Je m'apprête à l'ouvrir quand on me tire en arrière et on me traîne jusqu'au milieu du couloir. Je tourne la tête entre deux débattements et hallucine quand je vois Kim Taehyung me tirer par le sac. 

- Hors de question, ma belle. Ce casier a déjà eu plusieurs propriétaires et tous ont été victimes de farces et harcèlement par Kim Namjoon. Tu partageras mon casier avec moi.

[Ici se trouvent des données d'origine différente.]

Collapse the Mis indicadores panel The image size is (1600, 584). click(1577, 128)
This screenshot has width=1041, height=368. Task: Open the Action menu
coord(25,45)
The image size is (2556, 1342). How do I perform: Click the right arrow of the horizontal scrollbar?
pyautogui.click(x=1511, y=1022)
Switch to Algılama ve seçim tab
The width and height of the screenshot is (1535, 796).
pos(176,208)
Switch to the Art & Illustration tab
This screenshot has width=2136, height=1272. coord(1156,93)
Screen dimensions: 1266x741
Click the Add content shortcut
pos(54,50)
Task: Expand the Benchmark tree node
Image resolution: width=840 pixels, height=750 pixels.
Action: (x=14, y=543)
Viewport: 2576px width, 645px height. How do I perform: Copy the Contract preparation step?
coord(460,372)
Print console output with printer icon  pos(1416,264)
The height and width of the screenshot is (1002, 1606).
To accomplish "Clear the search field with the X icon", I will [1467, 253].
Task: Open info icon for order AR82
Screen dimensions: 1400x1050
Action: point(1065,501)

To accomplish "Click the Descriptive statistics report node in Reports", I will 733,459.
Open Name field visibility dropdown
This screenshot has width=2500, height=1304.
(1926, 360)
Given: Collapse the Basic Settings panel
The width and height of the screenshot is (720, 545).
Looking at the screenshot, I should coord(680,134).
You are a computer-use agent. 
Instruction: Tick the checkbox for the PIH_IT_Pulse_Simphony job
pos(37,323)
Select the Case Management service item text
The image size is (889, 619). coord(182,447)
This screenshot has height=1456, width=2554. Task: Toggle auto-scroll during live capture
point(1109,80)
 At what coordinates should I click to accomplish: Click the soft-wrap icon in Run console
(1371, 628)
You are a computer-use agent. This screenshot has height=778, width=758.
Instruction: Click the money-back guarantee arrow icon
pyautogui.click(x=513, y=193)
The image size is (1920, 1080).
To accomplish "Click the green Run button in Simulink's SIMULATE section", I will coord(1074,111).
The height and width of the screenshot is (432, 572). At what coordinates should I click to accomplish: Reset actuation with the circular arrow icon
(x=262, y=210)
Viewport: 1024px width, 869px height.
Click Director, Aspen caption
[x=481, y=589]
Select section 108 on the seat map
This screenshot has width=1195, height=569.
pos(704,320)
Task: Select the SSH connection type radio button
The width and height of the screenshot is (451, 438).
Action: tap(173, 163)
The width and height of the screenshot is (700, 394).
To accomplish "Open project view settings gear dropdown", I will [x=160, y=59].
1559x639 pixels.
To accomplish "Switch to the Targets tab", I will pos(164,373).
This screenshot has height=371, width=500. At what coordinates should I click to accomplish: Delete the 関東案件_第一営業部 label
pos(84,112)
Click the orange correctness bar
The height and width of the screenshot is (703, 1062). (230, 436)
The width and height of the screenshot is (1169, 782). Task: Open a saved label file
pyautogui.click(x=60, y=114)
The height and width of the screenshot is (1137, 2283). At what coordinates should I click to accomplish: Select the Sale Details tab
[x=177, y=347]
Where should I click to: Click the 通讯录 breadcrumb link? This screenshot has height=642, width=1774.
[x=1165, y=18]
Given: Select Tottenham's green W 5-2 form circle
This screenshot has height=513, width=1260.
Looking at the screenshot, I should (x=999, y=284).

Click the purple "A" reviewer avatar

- Mais, je fais ce que je veux... Criai-je tout doucement, n'arrivant pas à hurler à cause de ma timidité

- Non. C'est avec moi, un point c'est tout. Dit-il avant de me lâcher, devant son casier

Le sien ressemblait un peu à l'un de ces fameux casiers dans les séries américaines. Des dessins par ci par là, des autocollants de basket-ball un peu partout également, ainsi que des mots doux de la part des filles. Rien qu'à regarder son casier, j'avais envie de fuir. C'est le casier typique d'un garçon chiant et populaire. En gros, ce casier le représentait très bien. Mais je pense que je ne supporterai pas les lettres d'amours dans le casier toutes les heures...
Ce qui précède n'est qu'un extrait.